How FAs Are Readying Clients for the Next President
In about five weeks, Americans will choose a new president, as one of the most colorful and divisive election campaigns in recent memory draws to a close.
According to most polls it’s a tight race. By many accounts Republican nominee Donald Trump has gained ground in recent weeks, challenging or surpassing Hillary Clinton, his Democratic rival, in battleground races and in overall popularity. Meanwhile Clinton maintains a significant but shrinking lead in most projections for Electoral College outcomes — which is where U.S. presidential contests are decided.
In this climate, with fierce partisanship diluted by widespread apathy and dislike of both major party candidates, we set out to discover how financial advisors are preparing clients for the election’s outcomes — and its potential economic effects.
PRW Wealth Management in Quincy, Mass., hears from clients who worry about the post-election impact on financial markets — and the firm is empathetic given the unusually low approval ratings of both candidates. It responds with the message “markets have done very well, and had difficult times, during periods run by either party,” says Elliot Herman, the firm’s chief investment officer.
Herman and his colleagues at PRW Wealth Management, which manages $275 million, share with clients an analysis of post-World War II market returns in phases in which the presidency and the two chambers of Congress were held by the major parties in different combinations.
With reference to this data, PRW Wealth Management tells clients “markets often do fine in periods of gridlock,” says Herman — adding that gridlock is the outcome he and his colleagues anticipate.
As an overarching theme, PRW Wealth Management tells clients that “staying the course” is a more prudent policy than attempting to time market moves linked to political shifts.
Delia Fernandez of Fernandez Financial Advisory in Los Alamitos, Calif., says she has clients “who have repeatedly told me that if Trump wins they are selling everything until — and if — they feel more comfortable about the markets.”
These worried investors “are invariably people close to retirement or who are otherwise very conservative, risk-averse investors,” adds Fernandez, who manages about $27 million.
In response, Fernandez reminds clients that the power of the presidency is blunted by a tendency to gridlock and a constitution “with built-in checks and balances.”
Meanwhile, Reston, Va.-based PagnatoKarp Partners is preparing a paper for its clients on the Federal Reserve’s ability to “ensure the markets behave appropriately regardless of who wins the election,” says a spokeswoman for the firm.
While a glance at recent history suggests to PagnatoKarp the Fed can impose calm if markets are unsettled by the election outcome, it remains possible that “already troubling factors such as stagnating economic growth, declining earnings, high valuations and numerous geopolitical risks” conspire to rob the U.S. central bank of its traditional persuasive powers, the spokewoman adds.
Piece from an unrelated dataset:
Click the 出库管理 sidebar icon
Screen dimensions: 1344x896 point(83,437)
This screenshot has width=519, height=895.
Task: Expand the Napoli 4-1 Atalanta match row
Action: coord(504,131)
As a result, the spokeswoman says PagnatoKarp — which manages about $1.4 billion — thinks “it’s a good time to take a few cards off of the table and not allow the other investors’ complacency to get the better of you.”
Brighton, Mich.-based Foguth Financial Group is grappling with the incoming regime by hosting a series of workshops for clients with “concerns on the outcome of this upcoming election,” says firm principal Michael Foguth, who manages $36 million.
Unlike Herman and Fernandez, who stress the likelihood of broad political continuity no matter who wins the election, Foguth sides with PagnatoKarp in seeing good reason for caution about the election results.
But where PagnatoKarp sees the possibility of a weakened Fed as a point of worry, Foguth says differences in the candidates’ stances on income and capital gains taxes warrants that clients “position their assets so that they’re ready to move them as soon as we find out who is elected.”
In broad strokes, Trump favors lower taxes than Clinton – when it comes to estate taxes as well as income and investment levies.
“Something big will change,” Foguth says of the election’s impact on his clients’ financial lives. “It’s most important that the consumer be on the winning side, no matter who is elected in November.”